At least 13% of the research summaries published in 2024 contain the word “style” considered favored by these AI systems, suggesting an analysis of over 15 million biomedical papers published between 2010 and 2024, and thus may have gained help from a large-scale linguistic model.

Large language models with artificial intelligence are trained with vast amounts of text, allowing them to meet the human needs of natural language.
Researchers at the University of Tübingen in Germany said that AI models have caused dramatic changes in the vocabulary used in academic writing, and that speculations about the impact in scientific writing are common.
The study, published in Journal Science, revealed that the emergence of large-scale language models, including “DELVES”, “showcasing”, “Underscore”, “Potential”, “Survey Results” and “Important”, led to an increase in the use of certain “stylistic words.”
The authors explained that the word changes used between 2023 and 2024 are not “content-related nouns,” but rather verbs and adjectives that influence the styles preferred by large-scale linguistic models.
For analysis, researchers used a general public health approach during the Covid-19 pandemic to estimate excess deaths. This method evaluates the impact of Covid-19 on mortality rates to compare deaths during the pandemic with previous deaths.
The modified approach for this analysis was called by researchers the “excessive word” framework.

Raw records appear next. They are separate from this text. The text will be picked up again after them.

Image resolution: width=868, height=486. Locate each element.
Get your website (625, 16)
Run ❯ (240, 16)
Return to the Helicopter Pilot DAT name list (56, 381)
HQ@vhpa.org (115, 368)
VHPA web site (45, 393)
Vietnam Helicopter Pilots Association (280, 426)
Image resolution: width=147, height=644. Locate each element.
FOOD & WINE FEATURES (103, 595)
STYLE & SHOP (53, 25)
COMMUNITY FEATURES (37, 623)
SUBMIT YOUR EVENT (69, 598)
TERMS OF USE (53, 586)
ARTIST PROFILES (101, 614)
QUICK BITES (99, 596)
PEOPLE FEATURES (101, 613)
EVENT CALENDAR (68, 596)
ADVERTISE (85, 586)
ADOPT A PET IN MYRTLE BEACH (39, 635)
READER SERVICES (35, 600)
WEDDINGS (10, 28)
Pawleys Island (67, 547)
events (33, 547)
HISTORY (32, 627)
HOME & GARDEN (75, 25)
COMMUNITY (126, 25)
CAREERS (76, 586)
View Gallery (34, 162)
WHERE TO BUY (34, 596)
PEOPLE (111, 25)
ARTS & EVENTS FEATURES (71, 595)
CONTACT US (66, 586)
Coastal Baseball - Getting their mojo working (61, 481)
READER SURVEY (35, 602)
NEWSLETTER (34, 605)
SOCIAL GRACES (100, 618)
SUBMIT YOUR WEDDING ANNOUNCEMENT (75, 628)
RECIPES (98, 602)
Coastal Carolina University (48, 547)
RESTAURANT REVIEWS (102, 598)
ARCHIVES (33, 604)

The findings show the “unprecedented impact” of AI models on scientific writing in biomedical research.
“We studied vocabulary changes in biomedical summaries indexed by PubMed from 2010 to 2024, showing that the appearance of the (big language model) led to a rapid increase in the frequency of words of a particular style,” the author writes.
PubMed is a search engine that provides access to biomedical and life science literature published from around the world.

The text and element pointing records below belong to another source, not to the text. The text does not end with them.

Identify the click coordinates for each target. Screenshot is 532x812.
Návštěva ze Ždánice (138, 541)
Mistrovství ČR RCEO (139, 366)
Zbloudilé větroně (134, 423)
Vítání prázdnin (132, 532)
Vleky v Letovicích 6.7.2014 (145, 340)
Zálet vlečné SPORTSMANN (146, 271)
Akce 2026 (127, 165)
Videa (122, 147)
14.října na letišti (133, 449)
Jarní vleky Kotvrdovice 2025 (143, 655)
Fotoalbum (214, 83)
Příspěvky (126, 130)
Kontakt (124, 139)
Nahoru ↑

“This excess word analysis suggests that at least 13.5% of the 2024 summary was processed by (a large-scale language model),” the team wrote.
The figures were found to differ between sectors, countries and magazines, and in some cases reached 40%.

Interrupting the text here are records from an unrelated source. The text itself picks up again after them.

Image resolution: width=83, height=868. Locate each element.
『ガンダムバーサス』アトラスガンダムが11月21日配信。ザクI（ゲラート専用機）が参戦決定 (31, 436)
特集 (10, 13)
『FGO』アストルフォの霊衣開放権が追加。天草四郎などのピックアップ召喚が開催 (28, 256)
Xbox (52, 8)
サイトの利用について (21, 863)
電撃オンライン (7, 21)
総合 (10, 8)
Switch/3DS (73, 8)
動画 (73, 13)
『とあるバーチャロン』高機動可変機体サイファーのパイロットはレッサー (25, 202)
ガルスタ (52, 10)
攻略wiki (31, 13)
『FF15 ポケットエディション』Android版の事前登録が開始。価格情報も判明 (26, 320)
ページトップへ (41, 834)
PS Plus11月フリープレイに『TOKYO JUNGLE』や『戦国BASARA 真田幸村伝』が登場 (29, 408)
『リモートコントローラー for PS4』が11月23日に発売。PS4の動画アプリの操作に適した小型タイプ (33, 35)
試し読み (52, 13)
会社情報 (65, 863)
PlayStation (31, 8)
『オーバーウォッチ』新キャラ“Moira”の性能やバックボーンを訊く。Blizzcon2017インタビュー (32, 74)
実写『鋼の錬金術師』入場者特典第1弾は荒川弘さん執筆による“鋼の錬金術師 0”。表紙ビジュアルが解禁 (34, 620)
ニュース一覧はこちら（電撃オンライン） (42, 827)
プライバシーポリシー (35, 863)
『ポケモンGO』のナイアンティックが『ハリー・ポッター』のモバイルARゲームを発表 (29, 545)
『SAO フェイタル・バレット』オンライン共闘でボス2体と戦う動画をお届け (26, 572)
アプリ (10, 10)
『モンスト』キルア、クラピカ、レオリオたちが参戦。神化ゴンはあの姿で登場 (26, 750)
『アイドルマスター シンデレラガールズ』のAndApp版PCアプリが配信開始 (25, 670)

In the field of biomedical research, approximately 20% of abstracts were involved in the use of large-scale language models. The researchers said the reason is that computer science researchers are tech-savvy and willing to adopt.
In English-speaking countries, AI systems help authors edit English texts.
However, they added that factors such as short publication timelines in the field of computational should enable these journals to detect AI use early.
Therefore, the findings of the study could be re-evaluated after several publication cycles in all disciplines and journals where the methods used here are useful, the team said.